> _Your instructions_: The material below contains a line with "642x798 pixels." and a line with "Expand the Footer Columns item". Copy exactly those two lines and all lines between them.

> _Records supplied_:
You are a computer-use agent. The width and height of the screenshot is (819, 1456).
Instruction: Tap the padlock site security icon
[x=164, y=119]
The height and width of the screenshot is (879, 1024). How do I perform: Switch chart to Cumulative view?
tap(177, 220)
* * *
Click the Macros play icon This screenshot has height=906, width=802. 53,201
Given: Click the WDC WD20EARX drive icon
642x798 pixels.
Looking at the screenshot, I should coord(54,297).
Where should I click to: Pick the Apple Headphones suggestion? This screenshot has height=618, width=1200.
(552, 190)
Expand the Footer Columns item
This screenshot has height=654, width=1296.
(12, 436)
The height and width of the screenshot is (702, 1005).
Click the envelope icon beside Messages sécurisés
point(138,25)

> _Response box_:
642x798 pixels.
Looking at the screenshot, I should coord(54,297).
Where should I click to: Pick the Apple Headphones suggestion? This screenshot has height=618, width=1200.
(552, 190)
Expand the Footer Columns item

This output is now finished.